→ Exercise goal
I need the number of lines in the data that include "will"; reply with that number alone.

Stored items
::::

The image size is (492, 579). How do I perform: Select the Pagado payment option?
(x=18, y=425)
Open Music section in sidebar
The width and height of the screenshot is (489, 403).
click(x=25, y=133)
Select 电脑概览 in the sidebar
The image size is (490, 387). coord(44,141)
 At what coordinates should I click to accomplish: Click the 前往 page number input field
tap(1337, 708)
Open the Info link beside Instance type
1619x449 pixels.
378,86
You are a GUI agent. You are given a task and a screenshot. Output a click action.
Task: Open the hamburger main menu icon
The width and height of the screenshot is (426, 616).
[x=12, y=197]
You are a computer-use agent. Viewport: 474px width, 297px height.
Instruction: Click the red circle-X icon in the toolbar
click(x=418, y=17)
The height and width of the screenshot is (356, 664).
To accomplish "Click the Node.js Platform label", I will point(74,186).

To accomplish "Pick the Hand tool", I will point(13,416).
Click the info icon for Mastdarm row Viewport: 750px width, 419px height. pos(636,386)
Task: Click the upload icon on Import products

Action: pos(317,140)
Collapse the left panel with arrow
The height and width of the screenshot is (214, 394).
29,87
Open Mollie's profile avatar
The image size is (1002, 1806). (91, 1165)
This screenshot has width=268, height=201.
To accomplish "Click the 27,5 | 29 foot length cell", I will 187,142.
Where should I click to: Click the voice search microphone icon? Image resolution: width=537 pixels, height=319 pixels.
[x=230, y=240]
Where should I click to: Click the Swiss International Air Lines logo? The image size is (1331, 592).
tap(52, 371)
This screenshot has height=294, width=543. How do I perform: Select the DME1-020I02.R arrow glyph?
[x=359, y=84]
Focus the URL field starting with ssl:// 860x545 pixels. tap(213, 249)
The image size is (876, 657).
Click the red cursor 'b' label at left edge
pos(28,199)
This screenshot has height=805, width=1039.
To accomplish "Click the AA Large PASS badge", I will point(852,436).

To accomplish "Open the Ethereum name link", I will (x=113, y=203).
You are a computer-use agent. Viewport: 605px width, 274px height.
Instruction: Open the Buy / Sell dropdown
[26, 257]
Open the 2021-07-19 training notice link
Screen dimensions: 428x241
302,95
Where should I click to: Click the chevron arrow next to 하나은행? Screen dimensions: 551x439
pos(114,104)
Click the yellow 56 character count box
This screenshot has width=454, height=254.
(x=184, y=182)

::::

→ Response
5